Member of the Tennessee House of Representatives from the 83rd district
- In office 1979–1983
- Preceded by: Harold Sterling
- Succeeded by: Joe Kent

Personal details
- Born: November 17, 1943
- Died: April 19, 2014 (aged 70) Memphis, Tennessee, U.S.
- Party: Republican
- Website: House website

= Barry Sterling =

American businessman and politician

Barry Evan Sterling (November 17, 1943 - April 19, 2014) was an American businessman and politician.

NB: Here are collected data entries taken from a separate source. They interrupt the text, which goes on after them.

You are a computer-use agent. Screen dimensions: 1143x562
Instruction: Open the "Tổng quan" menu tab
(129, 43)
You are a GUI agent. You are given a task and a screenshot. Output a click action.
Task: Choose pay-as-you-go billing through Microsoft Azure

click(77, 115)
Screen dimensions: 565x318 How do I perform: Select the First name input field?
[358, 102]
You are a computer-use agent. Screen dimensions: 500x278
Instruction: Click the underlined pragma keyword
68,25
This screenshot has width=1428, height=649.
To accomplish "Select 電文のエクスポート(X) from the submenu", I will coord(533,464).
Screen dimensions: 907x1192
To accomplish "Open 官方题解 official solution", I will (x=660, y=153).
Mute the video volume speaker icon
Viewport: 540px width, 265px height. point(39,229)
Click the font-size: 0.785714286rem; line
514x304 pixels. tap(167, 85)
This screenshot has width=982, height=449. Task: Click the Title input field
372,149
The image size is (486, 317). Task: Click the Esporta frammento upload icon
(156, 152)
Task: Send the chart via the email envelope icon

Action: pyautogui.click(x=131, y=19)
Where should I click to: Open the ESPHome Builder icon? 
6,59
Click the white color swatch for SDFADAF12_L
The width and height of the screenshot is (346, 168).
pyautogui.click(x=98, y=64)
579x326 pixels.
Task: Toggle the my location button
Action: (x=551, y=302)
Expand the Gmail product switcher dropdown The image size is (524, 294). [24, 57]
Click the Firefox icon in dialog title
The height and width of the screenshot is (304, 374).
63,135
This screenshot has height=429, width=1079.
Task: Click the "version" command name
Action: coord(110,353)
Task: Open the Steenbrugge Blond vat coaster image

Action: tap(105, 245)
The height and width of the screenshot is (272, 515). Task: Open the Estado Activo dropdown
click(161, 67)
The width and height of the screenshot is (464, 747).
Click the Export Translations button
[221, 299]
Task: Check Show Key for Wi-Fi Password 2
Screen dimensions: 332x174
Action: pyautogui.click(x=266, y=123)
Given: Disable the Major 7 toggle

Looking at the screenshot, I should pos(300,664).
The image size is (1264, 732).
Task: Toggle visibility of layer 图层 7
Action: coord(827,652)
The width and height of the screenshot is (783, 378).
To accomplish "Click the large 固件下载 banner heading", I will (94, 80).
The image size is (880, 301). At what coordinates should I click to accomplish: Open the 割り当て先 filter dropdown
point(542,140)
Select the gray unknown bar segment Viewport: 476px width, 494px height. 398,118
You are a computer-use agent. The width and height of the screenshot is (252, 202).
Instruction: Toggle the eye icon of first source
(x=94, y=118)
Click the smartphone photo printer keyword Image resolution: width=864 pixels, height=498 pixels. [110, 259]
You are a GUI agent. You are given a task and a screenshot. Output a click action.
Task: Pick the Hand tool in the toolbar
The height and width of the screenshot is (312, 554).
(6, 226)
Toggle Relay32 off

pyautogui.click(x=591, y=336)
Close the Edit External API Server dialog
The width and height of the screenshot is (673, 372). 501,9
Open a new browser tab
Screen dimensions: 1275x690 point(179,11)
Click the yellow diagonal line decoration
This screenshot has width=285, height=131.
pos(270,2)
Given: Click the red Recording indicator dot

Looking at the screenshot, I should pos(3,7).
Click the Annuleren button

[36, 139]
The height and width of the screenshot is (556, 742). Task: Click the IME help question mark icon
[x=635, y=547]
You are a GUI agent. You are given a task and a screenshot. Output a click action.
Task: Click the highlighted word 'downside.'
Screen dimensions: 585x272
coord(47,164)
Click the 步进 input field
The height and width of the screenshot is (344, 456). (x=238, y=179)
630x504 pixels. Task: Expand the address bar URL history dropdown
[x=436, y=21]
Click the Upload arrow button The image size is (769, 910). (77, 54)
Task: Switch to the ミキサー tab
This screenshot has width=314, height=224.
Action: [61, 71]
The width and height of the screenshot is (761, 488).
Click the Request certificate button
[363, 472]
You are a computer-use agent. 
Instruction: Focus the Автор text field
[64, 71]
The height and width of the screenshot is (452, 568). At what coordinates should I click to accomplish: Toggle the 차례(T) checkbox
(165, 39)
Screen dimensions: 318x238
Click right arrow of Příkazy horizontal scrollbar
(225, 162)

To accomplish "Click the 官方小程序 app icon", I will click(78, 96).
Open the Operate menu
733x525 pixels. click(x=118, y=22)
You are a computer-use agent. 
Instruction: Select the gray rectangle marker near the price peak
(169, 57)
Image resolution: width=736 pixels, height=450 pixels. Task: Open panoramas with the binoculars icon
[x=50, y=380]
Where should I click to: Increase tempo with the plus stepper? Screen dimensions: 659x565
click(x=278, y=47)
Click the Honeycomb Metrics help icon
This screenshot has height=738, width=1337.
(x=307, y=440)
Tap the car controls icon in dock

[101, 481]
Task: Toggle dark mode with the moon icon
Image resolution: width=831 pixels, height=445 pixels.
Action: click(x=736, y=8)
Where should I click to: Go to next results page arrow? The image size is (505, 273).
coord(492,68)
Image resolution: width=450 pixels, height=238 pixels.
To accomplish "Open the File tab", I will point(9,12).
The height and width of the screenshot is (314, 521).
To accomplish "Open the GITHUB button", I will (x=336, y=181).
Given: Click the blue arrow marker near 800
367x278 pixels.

From Memphis, Tennessee, Sterling co-owned Sterling Company Realtors and was a probation officer in the juvenile court system. He served in the Tennessee House of Representatives for Shelby County (District 83) as a Republican. He served in the 91st and 92nd General Assemblies. He died April 19, 2014 at the VA Hospital.

== Personal life ==
Sterling had a single sibling, brother Harold Sterling, Jr., and two children, daughter Britain Lenz (Adam) and son Justice Sterling (Janece). His grandchildren include Ryan Elizabeth Lenz and a child referred to simply as "Baby Lenz."

== Community Work ==
Sterling was a member various local organizations, including the American Legion; the Jaycees; Kiwanis; Southern Folklore, Inc.; the Germantown Arts Association; the Germantown Festival Association; the Art League; the National Association of Realtors; Realtors National Marketing; the Home Builders Association; the Easter Seal Society; the 1977 Constitutional Convention; and was president of the Germantown Theater in 1981. He was a lifetime member of the Multi-Million Dollar Realtor’s Sales Club.